Heldin Film germano-suisse de Petra Volpe (2025), avec Leonie Benesch, Sonja Riesen, Selma Adin, Jasmin Mattei, Anna-Katharina Müller, Urs Bihler, Margherita Schoch, Jürg Plüss, Lale Yavaş, Alireza Bayram, Urabain Guigumemdé, Heinz Wyssling, Doris Schefer… 1h32. Sortie le 27 août 2025.
Leonie Benesch
La crise du système de santé n’a pas résisté à l’urgence de la pandémie de Covid-19. En France, mais aussi en Suisse où la réalisatrice Petra Volpe situe son troisième long métrage.
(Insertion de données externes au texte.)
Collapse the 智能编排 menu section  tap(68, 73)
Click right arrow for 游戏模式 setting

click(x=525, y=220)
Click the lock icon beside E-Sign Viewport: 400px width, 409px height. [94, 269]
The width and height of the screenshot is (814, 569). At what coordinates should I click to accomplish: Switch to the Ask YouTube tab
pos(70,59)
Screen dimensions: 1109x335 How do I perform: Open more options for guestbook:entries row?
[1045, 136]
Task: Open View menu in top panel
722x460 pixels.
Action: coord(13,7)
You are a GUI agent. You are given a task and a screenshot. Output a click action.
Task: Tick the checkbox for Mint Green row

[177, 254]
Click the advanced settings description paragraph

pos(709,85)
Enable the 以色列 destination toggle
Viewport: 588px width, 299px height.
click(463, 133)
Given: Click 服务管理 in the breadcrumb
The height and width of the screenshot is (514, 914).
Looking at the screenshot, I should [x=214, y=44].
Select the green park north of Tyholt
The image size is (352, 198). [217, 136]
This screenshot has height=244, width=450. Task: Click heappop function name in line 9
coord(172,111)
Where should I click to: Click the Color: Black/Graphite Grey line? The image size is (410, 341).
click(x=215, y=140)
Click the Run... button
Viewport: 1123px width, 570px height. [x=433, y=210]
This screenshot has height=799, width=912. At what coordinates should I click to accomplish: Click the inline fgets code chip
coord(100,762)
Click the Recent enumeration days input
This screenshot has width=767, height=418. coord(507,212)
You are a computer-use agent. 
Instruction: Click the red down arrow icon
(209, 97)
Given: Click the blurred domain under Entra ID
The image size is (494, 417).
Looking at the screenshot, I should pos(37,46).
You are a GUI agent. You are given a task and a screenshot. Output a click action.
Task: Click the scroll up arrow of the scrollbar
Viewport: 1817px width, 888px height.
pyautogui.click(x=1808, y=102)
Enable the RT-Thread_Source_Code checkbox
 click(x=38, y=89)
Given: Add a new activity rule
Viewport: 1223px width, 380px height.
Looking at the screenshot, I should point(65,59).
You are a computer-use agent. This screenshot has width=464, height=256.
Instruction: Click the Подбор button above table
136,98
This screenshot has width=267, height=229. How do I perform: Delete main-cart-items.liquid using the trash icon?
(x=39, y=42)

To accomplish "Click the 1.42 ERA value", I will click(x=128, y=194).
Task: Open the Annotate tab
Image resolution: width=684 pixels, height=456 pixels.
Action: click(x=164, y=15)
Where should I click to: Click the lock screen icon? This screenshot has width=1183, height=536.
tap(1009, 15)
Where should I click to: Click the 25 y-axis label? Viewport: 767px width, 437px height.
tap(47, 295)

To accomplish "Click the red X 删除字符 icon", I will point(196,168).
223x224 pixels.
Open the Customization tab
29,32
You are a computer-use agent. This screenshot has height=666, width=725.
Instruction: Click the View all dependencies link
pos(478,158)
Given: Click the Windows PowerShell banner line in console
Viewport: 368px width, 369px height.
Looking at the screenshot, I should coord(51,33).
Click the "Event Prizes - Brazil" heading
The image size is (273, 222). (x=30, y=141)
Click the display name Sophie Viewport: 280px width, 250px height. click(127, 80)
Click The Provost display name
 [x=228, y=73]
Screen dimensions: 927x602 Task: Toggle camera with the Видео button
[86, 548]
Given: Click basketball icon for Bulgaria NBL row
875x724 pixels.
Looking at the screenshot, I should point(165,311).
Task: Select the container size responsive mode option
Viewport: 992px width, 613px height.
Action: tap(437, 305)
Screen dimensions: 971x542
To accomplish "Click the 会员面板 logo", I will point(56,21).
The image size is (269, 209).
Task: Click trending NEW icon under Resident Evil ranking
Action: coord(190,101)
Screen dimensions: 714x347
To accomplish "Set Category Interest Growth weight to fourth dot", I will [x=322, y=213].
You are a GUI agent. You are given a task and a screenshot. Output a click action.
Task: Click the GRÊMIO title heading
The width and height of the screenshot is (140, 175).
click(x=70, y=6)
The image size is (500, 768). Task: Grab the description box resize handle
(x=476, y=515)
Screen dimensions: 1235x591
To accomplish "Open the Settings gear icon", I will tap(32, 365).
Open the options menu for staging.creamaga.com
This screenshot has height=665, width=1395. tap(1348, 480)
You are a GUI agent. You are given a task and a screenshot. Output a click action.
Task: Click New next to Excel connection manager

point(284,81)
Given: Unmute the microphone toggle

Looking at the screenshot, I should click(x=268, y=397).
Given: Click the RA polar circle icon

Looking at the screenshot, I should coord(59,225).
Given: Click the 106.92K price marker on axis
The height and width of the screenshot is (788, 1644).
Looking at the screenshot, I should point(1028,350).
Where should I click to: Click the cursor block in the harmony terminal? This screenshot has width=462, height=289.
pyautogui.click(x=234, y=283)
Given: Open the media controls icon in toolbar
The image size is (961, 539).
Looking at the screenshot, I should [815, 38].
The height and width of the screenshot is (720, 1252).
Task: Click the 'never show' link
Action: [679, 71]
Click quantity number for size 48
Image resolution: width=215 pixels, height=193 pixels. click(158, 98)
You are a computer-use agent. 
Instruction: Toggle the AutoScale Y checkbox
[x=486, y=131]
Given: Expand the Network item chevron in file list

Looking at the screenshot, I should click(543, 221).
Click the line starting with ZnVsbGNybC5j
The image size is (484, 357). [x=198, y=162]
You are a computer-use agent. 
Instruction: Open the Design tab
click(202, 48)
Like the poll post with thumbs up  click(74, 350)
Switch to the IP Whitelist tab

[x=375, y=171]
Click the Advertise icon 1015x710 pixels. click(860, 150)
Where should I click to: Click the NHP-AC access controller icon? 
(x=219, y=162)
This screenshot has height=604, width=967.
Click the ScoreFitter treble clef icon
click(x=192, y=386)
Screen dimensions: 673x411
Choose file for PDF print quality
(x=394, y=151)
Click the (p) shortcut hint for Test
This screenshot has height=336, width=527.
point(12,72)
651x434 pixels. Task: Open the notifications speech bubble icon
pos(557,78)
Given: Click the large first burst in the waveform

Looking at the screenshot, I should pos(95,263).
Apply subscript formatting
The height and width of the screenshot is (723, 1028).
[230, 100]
En première ligne s’attache à la journée comme les autres d’une infirmière qui doit subvenir au manque de moyens et de personnel hospitalier afin de veiller sur les malades dont elle a la responsabilité et prendre malgré elle des décisions parfois lourdes de conséquences, faute d’une chaîne de commandement qui fonctionne. Au-delà des tâches routinières auxquelles elle se trouve confrontée, le film observe avec attention une collectivité en situation de crise endémique où la moindre erreur d’appréciation peut entraîner une réaction en chaîne irréversible. Il tire son efficacité de son universalité, en dépeignant une communauté solidaire qui dépasse largement les responsabilités qui lui sont imparties pour permettre à un frêle esquif en pleine tempête de garder le cap coûte que coûte. Ce film a la puissance d’un constat sans appel qui pointe toutes les failles d’un système habitué à gérer ses multiples dysfonctionnements et à colmater ses brèches en usant et abusant des mesures d’urgence, sans pour autant essayer de remettre en cause ses structures de plus en plus inadaptées au manque de personnel et à des économies suicidaires. Le tout dans un contexte inextricable où l’allongement de l’espérance de vie va de pair avec un vieillissement de la population, mais se heurte de plein fouet à un personnel de santé insuffisant qui suscite par ailleurs de moins en moins de vocations. Et pour cause…
Leonie Benesch
En première ligne s’inscrit dans la catégorie des études de mœurs par son parti pris de suivre la journée d’une infirmière. La réalisatrice a eu la bonne idée de confier ce rôle à une comédienne vue l’an dernier dans La salle des profs qui se déroulait quant à lui dans un autre milieu professionnel en crise : l’éducation. Avec une économie d’effets remarquable, Leonie Benesch joue davantage sur l’intériorisation que sur les morceaux de bravoure que le film évite d’ailleurs soigneusement. Cette mise en scène de la routine repose sur une galerie de personnages assez représentative de la population des établissements hospitaliers et de toutes les situations auxquelles le personnel est supposé faire face, quitte à transiger parfois avec des consignes administratives trop pesantes. Une série d’épreuves quotidiennes qui soumettent les soignants à rude épreuve et les laissent souvent exsangues à la fin de leur service, en se félicitant qu’aucun incident majeur ne soit survenu, avec pour toute perspective un repos bien mérité pour peu qu’ils parviennent à faire abstraction des cas individuels qu’ils ont croisés : celles et ceux qui attendent qu’on les soulage et qu’on les réconforte, qui souffrent dans l’espoir qu’on les soigne, souvent seuls, et qui meurent parfois aussi dans une sorte d’indifférence feutrée. Petra Volpe montre justement qu’il ne s’agit pas là d’un métier comme les autres, mais bel et bien d’un sacerdoce mal payé de retour. Avec en filigrane des exigences d’efficacité et de rentabilité assez peu compatibles avec la compassion et l’attention qu’espèrent les malades en transit dans cet univers impitoyable où il semble rester de moins en moins de place pour l’humanité. Reste que ce film de salubrité publique porte un regard sans concession sur ces vastes espaces blancs désincarnés où tout commence et tout finit.